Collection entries
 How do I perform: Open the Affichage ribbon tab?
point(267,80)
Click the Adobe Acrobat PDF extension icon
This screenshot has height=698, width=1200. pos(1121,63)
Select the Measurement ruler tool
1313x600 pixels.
---
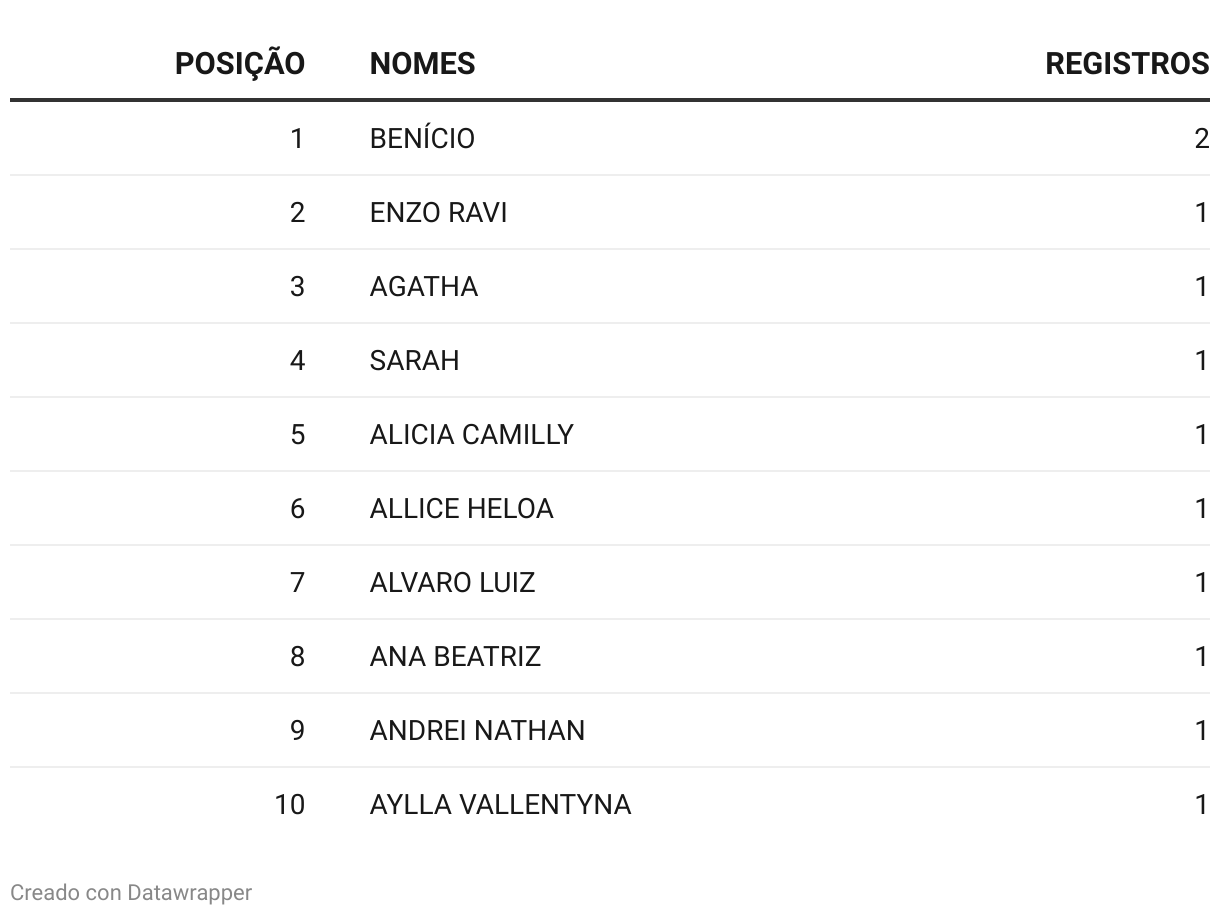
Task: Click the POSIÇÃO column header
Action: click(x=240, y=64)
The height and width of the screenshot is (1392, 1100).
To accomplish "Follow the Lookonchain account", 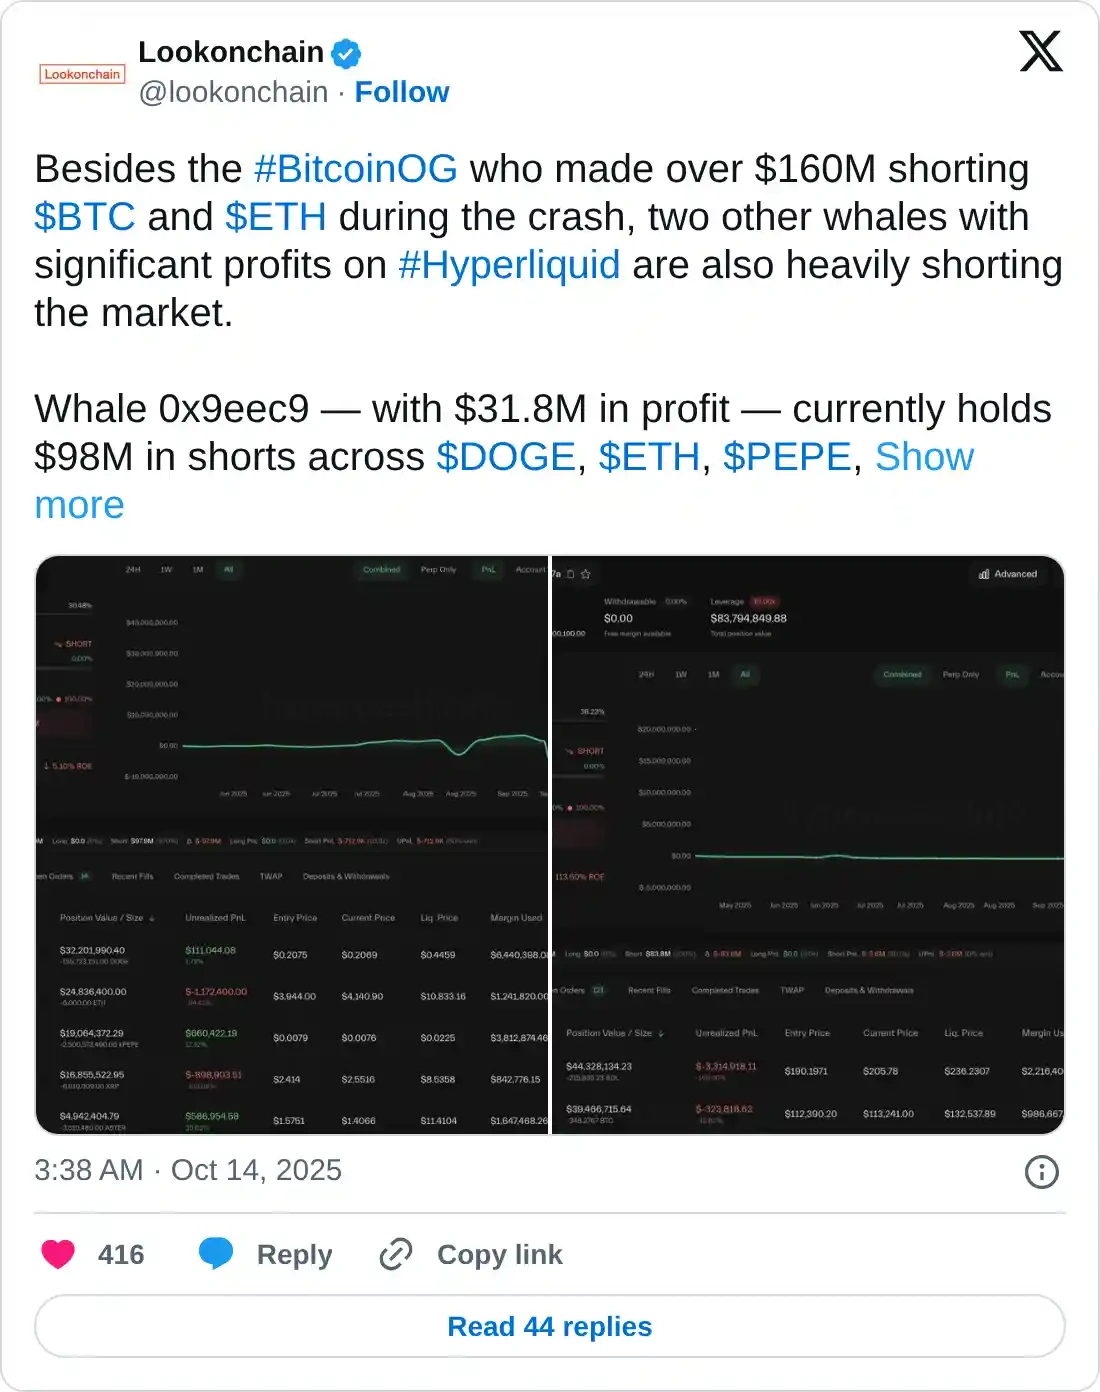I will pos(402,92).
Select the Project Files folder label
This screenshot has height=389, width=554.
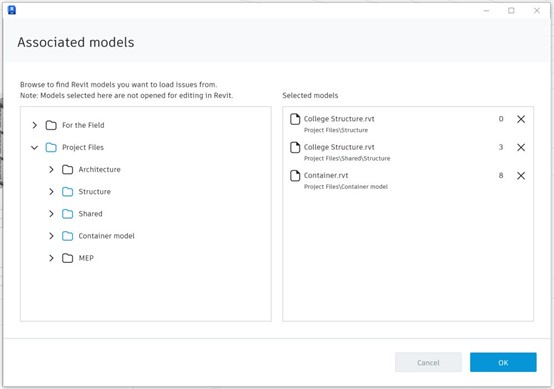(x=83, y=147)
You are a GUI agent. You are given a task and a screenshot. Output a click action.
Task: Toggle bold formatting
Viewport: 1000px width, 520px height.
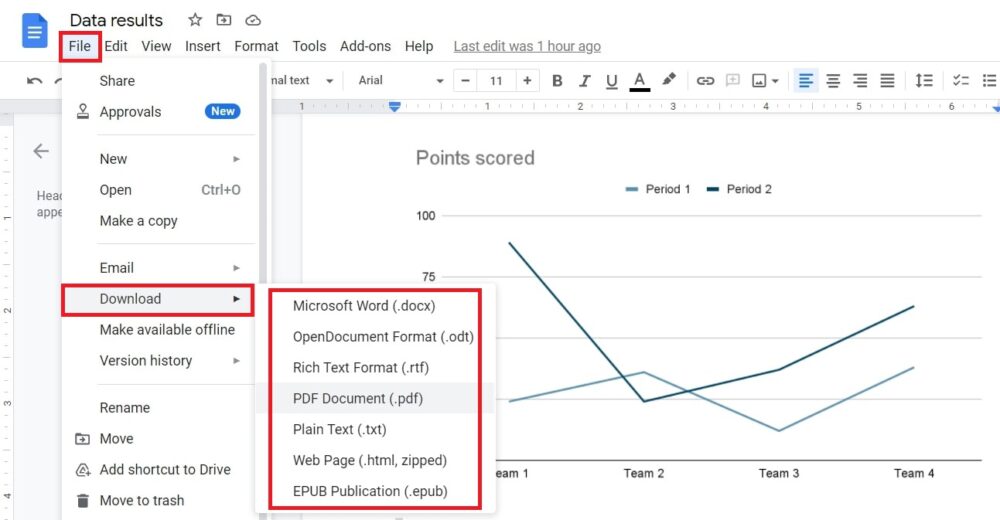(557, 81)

EXERCISE DESCRIPTION – Output the lines above between the one holding "How do I perform: Open" and the one holding "1313x600 pixels.", inclusive, with nothing before or after them.

SOLUTION FOR THIS EXERCISE –
 How do I perform: Open the Affichage ribbon tab?
point(267,80)
Click the Adobe Acrobat PDF extension icon
This screenshot has height=698, width=1200. pos(1121,63)
Select the Measurement ruler tool
1313x600 pixels.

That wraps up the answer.